On this day … 23 June 1863

The paddle steamer Night Hawk was launched from Mr Mackern’s shipyard at Marsh End, Preston. Her Liverpool owners used her to run the blockade of Confederate ports during the American Civil War, and a few months later she ran aground in American waters, with three Preston men on board, while being chased by a Federal vessel.

An account the chase and capture made one of the chapters of a book written by one of the Preston men, Thomas Taylor, who was the representative of the Night Hawk’s Liverpool owners. His book titled, Running the Blockade – a personal narrative of adventures, risks, and escapes during the American Civil War, was published in 1896. An illustration of the Night Hawk was chosen for the front of the book.

Taylor, who the Preston Chronicle in its account of his adventure, described as the brother of Mr W. W. Taylor, late manufacturer, was still in his twenties, though he had already sailed aboard other blockade runners. This latest voyage was to be his most eventful:

‘We had sighted unusually few craft, and nothing eventful occurred until the third night. Soon after midnight we found ourselves uncomfortably near a large vessel. It was evident that we had been seen, as we heard them beating to quarters and were hailed. We promptly sheered off and went full speed ahead, greeted by a broadside which went across our stern.’
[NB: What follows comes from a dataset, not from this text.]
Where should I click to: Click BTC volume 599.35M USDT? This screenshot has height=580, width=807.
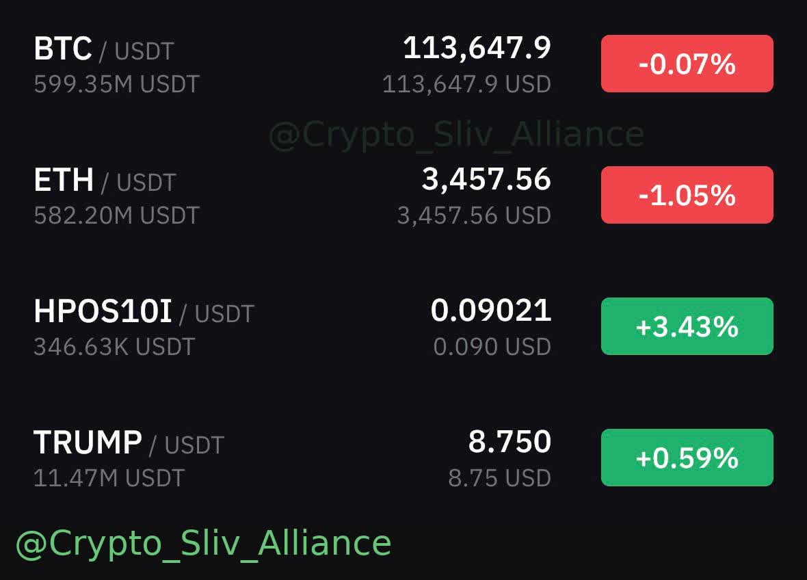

The chase soon ended when the Night Hawk, closely followed by two enemy launches, ran aground:

‘At once all was in confusion; the pilot and signalman rushed to the dinghy, lowered it, and made good their escape; the captain lost his head and disappeared; and the crews of the launches, after firing several volleys, one of which slightly wounded me, rowed in to board us …’

‘When the Northerners jumped on board they were terribly excited. I don’t know whether they expected resistance or not, but they acted more like maniacs than sane men, firing their revolvers and cutting right and left with their cutlasses. I stood in front of the men on the poop and said that we surrendered, but all the reply I received from the lieutenant commanding was, ‘Oh, you surrender, do you?” … accompanied by a string of the choicest Yankee oaths and sundry reflections upon my parentage; whereupon he fired his revolver twice point blank at me not two yards distant: it was a miracle he did not kill me, as I heard the bullets whiz past my head.’

The Night Hawk was set alight at both ends and the Northerners, fearing that it was about to explode, sailed off, taking the captain and most of the crew with them as prisoners. Taylor and the handful of men were left behind in the confusion and managed to make their way to the safety of the Confederate shore in one of the lifeboats.

The resourceful Taylor recruited help to refloat and repair the Night Hawk, all the time under fire from the Northerners:

‘In spite of all the shot and shell by day and the repeated attacks at night, we triumphed in the end, and, after having the Night Hawk repaired at a huge cost and getting together a crew, I gave May, a friend of mine, command of her, and he ran her out successfully with a valuable cargo, which made her pay, notwithstanding all her bad luck and the amount spent upon her. Poor May, he was afterwards governor of Perth gaol, and is dead now,—a high-toned, sensitive gentleman, mightily proud of his ship, lame duck as she was.’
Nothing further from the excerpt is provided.